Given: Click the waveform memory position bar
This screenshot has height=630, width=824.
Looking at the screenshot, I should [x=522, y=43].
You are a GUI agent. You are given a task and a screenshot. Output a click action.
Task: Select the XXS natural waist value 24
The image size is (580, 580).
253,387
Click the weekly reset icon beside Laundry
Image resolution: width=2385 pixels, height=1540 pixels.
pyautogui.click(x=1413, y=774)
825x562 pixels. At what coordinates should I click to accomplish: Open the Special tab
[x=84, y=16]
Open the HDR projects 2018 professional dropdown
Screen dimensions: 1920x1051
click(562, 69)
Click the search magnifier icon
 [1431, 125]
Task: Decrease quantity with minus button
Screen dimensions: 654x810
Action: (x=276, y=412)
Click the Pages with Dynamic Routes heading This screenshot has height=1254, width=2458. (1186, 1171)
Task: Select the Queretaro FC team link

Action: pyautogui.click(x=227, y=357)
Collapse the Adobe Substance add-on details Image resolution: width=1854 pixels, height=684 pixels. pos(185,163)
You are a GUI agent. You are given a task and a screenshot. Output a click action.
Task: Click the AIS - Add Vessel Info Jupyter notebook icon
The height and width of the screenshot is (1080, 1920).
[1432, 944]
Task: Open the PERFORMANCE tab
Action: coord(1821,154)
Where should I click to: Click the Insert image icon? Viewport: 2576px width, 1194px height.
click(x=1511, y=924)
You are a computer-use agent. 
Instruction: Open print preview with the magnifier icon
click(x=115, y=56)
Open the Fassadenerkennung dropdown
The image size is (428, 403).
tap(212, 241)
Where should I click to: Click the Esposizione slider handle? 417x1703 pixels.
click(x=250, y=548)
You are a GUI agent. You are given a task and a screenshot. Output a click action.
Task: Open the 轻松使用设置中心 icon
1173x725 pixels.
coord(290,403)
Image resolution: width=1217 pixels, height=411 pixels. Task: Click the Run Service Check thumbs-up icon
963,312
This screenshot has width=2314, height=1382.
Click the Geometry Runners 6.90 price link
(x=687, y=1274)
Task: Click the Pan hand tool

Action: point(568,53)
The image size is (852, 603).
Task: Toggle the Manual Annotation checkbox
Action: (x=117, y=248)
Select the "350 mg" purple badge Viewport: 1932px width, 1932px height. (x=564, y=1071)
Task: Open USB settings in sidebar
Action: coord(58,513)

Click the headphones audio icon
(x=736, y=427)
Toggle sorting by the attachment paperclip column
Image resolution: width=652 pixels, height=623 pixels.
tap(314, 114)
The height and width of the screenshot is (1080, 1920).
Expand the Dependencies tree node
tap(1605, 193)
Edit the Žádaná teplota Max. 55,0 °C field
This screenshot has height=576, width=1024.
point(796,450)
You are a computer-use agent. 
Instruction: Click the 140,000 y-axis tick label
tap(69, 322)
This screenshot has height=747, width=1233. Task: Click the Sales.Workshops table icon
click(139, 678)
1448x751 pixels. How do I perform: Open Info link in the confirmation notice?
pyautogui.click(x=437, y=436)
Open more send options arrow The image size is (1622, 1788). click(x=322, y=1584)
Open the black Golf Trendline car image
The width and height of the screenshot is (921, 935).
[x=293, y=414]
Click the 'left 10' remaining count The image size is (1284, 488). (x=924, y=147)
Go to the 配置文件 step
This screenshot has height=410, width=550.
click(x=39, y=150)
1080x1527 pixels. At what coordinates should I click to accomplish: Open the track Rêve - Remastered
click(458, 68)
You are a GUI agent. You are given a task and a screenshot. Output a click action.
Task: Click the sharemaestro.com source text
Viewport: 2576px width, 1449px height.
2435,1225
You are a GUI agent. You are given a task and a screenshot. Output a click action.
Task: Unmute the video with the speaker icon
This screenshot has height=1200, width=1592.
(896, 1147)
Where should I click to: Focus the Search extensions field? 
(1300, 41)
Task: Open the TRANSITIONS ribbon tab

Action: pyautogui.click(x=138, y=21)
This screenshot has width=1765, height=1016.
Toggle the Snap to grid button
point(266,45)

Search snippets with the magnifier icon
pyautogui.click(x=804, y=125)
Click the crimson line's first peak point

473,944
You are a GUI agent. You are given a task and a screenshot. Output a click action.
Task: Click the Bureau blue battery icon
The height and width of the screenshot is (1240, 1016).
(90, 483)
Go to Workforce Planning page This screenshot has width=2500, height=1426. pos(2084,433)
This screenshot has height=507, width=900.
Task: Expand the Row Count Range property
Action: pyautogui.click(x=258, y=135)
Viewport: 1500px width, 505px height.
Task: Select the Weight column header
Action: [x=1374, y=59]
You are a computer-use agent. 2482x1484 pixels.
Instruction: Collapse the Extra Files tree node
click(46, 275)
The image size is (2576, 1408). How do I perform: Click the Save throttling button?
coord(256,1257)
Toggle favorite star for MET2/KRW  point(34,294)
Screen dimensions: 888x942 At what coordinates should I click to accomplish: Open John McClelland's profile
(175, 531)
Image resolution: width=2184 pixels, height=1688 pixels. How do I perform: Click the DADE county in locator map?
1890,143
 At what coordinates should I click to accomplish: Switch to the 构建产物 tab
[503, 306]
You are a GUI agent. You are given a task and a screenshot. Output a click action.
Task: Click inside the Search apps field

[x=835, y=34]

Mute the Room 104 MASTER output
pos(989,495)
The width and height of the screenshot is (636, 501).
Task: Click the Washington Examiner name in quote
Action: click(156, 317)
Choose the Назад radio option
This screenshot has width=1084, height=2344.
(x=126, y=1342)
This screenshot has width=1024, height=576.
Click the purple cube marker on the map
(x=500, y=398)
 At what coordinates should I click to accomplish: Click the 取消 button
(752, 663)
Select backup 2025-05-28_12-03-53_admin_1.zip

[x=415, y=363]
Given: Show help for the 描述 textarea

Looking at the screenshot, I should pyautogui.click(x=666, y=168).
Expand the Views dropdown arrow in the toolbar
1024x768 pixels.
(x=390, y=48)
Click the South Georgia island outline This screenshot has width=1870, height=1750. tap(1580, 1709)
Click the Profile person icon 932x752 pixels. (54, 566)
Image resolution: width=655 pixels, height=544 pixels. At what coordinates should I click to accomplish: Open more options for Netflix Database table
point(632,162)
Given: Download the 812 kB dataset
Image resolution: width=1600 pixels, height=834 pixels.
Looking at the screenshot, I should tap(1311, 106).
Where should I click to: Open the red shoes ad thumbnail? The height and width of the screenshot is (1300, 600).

**Written exercise**. Rewrite all the items, replacing "search magnifier icon" with "search button" and leaving everything else unchanged.

**Result of this task**.
Given: Click the waveform memory position bar
This screenshot has height=630, width=824.
Looking at the screenshot, I should [x=522, y=43].
You are a GUI agent. You are given a task and a screenshot. Output a click action.
Task: Select the XXS natural waist value 24
The image size is (580, 580).
253,387
Click the weekly reset icon beside Laundry
Image resolution: width=2385 pixels, height=1540 pixels.
pyautogui.click(x=1413, y=774)
825x562 pixels. At what coordinates should I click to accomplish: Open the Special tab
[x=84, y=16]
Open the HDR projects 2018 professional dropdown
Screen dimensions: 1920x1051
click(562, 69)
Click the search button
 [1431, 125]
Task: Decrease quantity with minus button
Screen dimensions: 654x810
Action: (x=276, y=412)
Click the Pages with Dynamic Routes heading This screenshot has height=1254, width=2458. (1186, 1171)
Task: Select the Queretaro FC team link

Action: pyautogui.click(x=227, y=357)
Collapse the Adobe Substance add-on details Image resolution: width=1854 pixels, height=684 pixels. pos(185,163)
You are a GUI agent. You are given a task and a screenshot. Output a click action.
Task: Click the AIS - Add Vessel Info Jupyter notebook icon
The height and width of the screenshot is (1080, 1920).
[1432, 944]
Task: Open the PERFORMANCE tab
Action: coord(1821,154)
Where should I click to: Click the Insert image icon? Viewport: 2576px width, 1194px height.
click(x=1511, y=924)
You are a computer-use agent. 
Instruction: Open print preview with the magnifier icon
click(x=115, y=56)
Open the Fassadenerkennung dropdown
The image size is (428, 403).
tap(212, 241)
Where should I click to: Click the Esposizione slider handle? 417x1703 pixels.
click(x=250, y=548)
You are a GUI agent. You are given a task and a screenshot. Output a click action.
Task: Open the 轻松使用设置中心 icon
1173x725 pixels.
coord(290,403)
Image resolution: width=1217 pixels, height=411 pixels. Task: Click the Run Service Check thumbs-up icon
963,312
This screenshot has width=2314, height=1382.
Click the Geometry Runners 6.90 price link
(x=687, y=1274)
Task: Click the Pan hand tool

Action: point(568,53)
The image size is (852, 603).
Task: Toggle the Manual Annotation checkbox
Action: (x=117, y=248)
Select the "350 mg" purple badge Viewport: 1932px width, 1932px height. (x=564, y=1071)
Task: Open USB settings in sidebar
Action: coord(58,513)

Click the headphones audio icon
(x=736, y=427)
Toggle sorting by the attachment paperclip column
Image resolution: width=652 pixels, height=623 pixels.
tap(314, 114)
The height and width of the screenshot is (1080, 1920).
Expand the Dependencies tree node
tap(1605, 193)
Edit the Žádaná teplota Max. 55,0 °C field
This screenshot has height=576, width=1024.
point(796,450)
You are a computer-use agent. 
Instruction: Click the 140,000 y-axis tick label
tap(69, 322)
This screenshot has height=747, width=1233. Task: Click the Sales.Workshops table icon
click(139, 678)
1448x751 pixels. How do I perform: Open Info link in the confirmation notice?
pyautogui.click(x=437, y=436)
Open more send options arrow The image size is (1622, 1788). click(x=322, y=1584)
Open the black Golf Trendline car image
The width and height of the screenshot is (921, 935).
[x=293, y=414]
Click the 'left 10' remaining count The image size is (1284, 488). (x=924, y=147)
Go to the 配置文件 step
This screenshot has height=410, width=550.
click(x=39, y=150)
1080x1527 pixels. At what coordinates should I click to accomplish: Open the track Rêve - Remastered
click(458, 68)
You are a GUI agent. You are given a task and a screenshot. Output a click action.
Task: Click the sharemaestro.com source text
Viewport: 2576px width, 1449px height.
2435,1225
You are a GUI agent. You are given a task and a screenshot. Output a click action.
Task: Unmute the video with the speaker icon
This screenshot has height=1200, width=1592.
(896, 1147)
Where should I click to: Focus the Search extensions field? 
(1300, 41)
Task: Open the TRANSITIONS ribbon tab

Action: pyautogui.click(x=138, y=21)
This screenshot has width=1765, height=1016.
Toggle the Snap to grid button
point(266,45)

Search snippets with the magnifier icon
pyautogui.click(x=804, y=125)
Click the crimson line's first peak point

473,944
You are a GUI agent. You are given a task and a screenshot. Output a click action.
Task: Click the Bureau blue battery icon
The height and width of the screenshot is (1240, 1016).
(90, 483)
Go to Workforce Planning page This screenshot has width=2500, height=1426. pos(2084,433)
This screenshot has height=507, width=900.
Task: Expand the Row Count Range property
Action: pyautogui.click(x=258, y=135)
Viewport: 1500px width, 505px height.
Task: Select the Weight column header
Action: [x=1374, y=59]
You are a computer-use agent. 2482x1484 pixels.
Instruction: Collapse the Extra Files tree node
click(46, 275)
The image size is (2576, 1408). How do I perform: Click the Save throttling button?
coord(256,1257)
Toggle favorite star for MET2/KRW  point(34,294)
Screen dimensions: 888x942 At what coordinates should I click to accomplish: Open John McClelland's profile
(175, 531)
Image resolution: width=2184 pixels, height=1688 pixels. How do I perform: Click the DADE county in locator map?
1890,143
 At what coordinates should I click to accomplish: Switch to the 构建产物 tab
[503, 306]
You are a GUI agent. You are given a task and a screenshot. Output a click action.
Task: Click inside the Search apps field

[x=835, y=34]

Mute the Room 104 MASTER output
pos(989,495)
The width and height of the screenshot is (636, 501).
Task: Click the Washington Examiner name in quote
Action: click(156, 317)
Choose the Назад radio option
This screenshot has width=1084, height=2344.
(x=126, y=1342)
This screenshot has width=1024, height=576.
Click the purple cube marker on the map
(x=500, y=398)
 At what coordinates should I click to accomplish: Click the 取消 button
(752, 663)
Select backup 2025-05-28_12-03-53_admin_1.zip

[x=415, y=363]
Given: Show help for the 描述 textarea

Looking at the screenshot, I should pyautogui.click(x=666, y=168).
Expand the Views dropdown arrow in the toolbar
1024x768 pixels.
(x=390, y=48)
Click the South Georgia island outline This screenshot has width=1870, height=1750. tap(1580, 1709)
Click the Profile person icon 932x752 pixels. (54, 566)
Image resolution: width=655 pixels, height=544 pixels. At what coordinates should I click to accomplish: Open more options for Netflix Database table
point(632,162)
Given: Download the 812 kB dataset
Image resolution: width=1600 pixels, height=834 pixels.
Looking at the screenshot, I should tap(1311, 106).
Where should I click to: Open the red shoes ad thumbnail? The height and width of the screenshot is (1300, 600).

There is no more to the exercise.